PAGE EXCERPT:
• • • • • • •

The overriding memory of our last couple of weeks in China was of bus journeys.  Long ones.  We’d made it to Kunming on a sleeper train.  Nice city, it’s high altitude also meant it was not too humid.  And they had a massive statue of Optimus Prime, and I bought a rubik’s cude, which I’m still trying to solve (we had some around out house when I was very young, and I can only remember peeling and re-sticking the squares to solve it; am determined not to do that this time and avoid using the internet to solve it as well).  I found a can of beer that said around the top of it, "Special edition in support of the US army", and the slogan "Yes We Can" near the bottom.  Which I thought was strange for China.  And I had a can of pineapple beer, nice, but not really like beer.  Even weaker than your average Chinese beer.

We headed off to Dali (above) after Kunming, and arrived just in time for the Torch Festival.  Was quite a long bus journey, as large sections of the main highway (which had been open for less than 5 years) were closed for repairs.  At one point, to facilitate us getting to the slip-road quicker, the bus’s co-pilot was running in front of the bus moving cones and signs off to the side of the road.

Was a nice place, bit too plastic, in the way China likes to "renew" all it's main tourists sites.  We got to hire an electricbike for a day, which made getting around (and jousting) really easy.

After Dali, we seemed to spend the majority of our time on buses until we got into Luang Prabang in Laos.  A bus from Dali took us to Lincang (a place that the proprietor of the Dali hostel said no vistor to his hostel had gone there before).  We could see why when we got there, not much going on, plus most of the roads out of it were phantom roads, they appeared on maps as normal ones, but to traverse them was impossible as they had suffered from landslides etc, or hadn't really been built yet.

• • • • • • •

GIVEN INSTRUCTION A:
Decide whether each statement agrees with the China travel excerpt, answering yes or no and quoting the words of the excerpt that settle it: (i) The travelers reached Kunming on a sleeper train. (ii) The pineapple beer was stronger than the average Chinese beer. (iii) In Dali they hired an electric bike for a day.

• • • • • • •

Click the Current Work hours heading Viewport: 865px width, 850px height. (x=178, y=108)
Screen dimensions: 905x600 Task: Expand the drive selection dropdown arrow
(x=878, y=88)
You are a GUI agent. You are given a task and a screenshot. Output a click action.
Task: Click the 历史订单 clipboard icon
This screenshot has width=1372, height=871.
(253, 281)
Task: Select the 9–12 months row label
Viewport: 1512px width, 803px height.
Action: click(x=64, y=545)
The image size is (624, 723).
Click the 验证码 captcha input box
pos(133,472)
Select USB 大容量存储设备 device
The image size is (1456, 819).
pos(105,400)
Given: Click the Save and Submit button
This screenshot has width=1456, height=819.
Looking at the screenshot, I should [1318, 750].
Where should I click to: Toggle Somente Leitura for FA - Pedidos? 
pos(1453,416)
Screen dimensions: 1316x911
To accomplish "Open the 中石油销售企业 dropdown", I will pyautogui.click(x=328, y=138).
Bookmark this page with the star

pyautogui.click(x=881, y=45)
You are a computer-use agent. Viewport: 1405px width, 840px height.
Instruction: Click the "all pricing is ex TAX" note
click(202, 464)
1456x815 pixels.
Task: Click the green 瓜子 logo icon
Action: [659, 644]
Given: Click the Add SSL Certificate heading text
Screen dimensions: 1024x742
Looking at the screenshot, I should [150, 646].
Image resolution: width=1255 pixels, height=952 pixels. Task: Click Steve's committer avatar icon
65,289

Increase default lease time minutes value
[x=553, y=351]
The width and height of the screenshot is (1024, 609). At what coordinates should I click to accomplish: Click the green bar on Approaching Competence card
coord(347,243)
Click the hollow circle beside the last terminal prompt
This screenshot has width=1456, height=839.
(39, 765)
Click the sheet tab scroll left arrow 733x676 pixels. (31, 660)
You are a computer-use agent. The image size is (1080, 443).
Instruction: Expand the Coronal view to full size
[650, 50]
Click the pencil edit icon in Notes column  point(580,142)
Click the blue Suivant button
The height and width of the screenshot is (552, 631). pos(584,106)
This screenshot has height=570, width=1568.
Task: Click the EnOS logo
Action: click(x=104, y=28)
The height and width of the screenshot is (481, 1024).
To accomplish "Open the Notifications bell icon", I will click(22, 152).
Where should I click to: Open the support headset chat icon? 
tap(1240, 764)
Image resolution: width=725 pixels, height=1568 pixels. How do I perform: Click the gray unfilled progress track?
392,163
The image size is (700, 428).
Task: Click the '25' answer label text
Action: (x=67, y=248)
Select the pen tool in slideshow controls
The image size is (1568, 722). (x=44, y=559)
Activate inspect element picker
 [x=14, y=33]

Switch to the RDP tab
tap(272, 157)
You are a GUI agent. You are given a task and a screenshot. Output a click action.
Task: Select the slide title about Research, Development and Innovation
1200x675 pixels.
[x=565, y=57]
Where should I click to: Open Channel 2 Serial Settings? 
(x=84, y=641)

• • • • • • •

GIVEN INSTRUCTION B:
Give the lines of the records between the line holding "Given: Click the Add" and the line holding "Click the sheet", inclusive, as a numbered list, leaving out blank lines.

COMPLETE RESPONSE A:
(i) Yes: "We’d made it to Kunming on a sleeper train."
(ii) No: "Even weaker than your average Chinese beer."
(iii) Yes: "We got to hire an electricbike for a day"

COMPLETE RESPONSE B:
1. Given: Click the Add SSL Certificate heading text
2. Screen dimensions: 1024x742
3. Looking at the screenshot, I should [150, 646].
4. Image resolution: width=1255 pixels, height=952 pixels. Task: Click Steve's committer avatar icon
5. 65,289
6. Increase default lease time minutes value
7. [x=553, y=351]
8. The width and height of the screenshot is (1024, 609). At what coordinates should I click to accomplish: Click the green bar on Approaching Competence card
9. coord(347,243)
10. Click the hollow circle beside the last terminal prompt
11. This screenshot has width=1456, height=839.
12. (39, 765)
13. Click the sheet tab scroll left arrow 733x676 pixels. (31, 660)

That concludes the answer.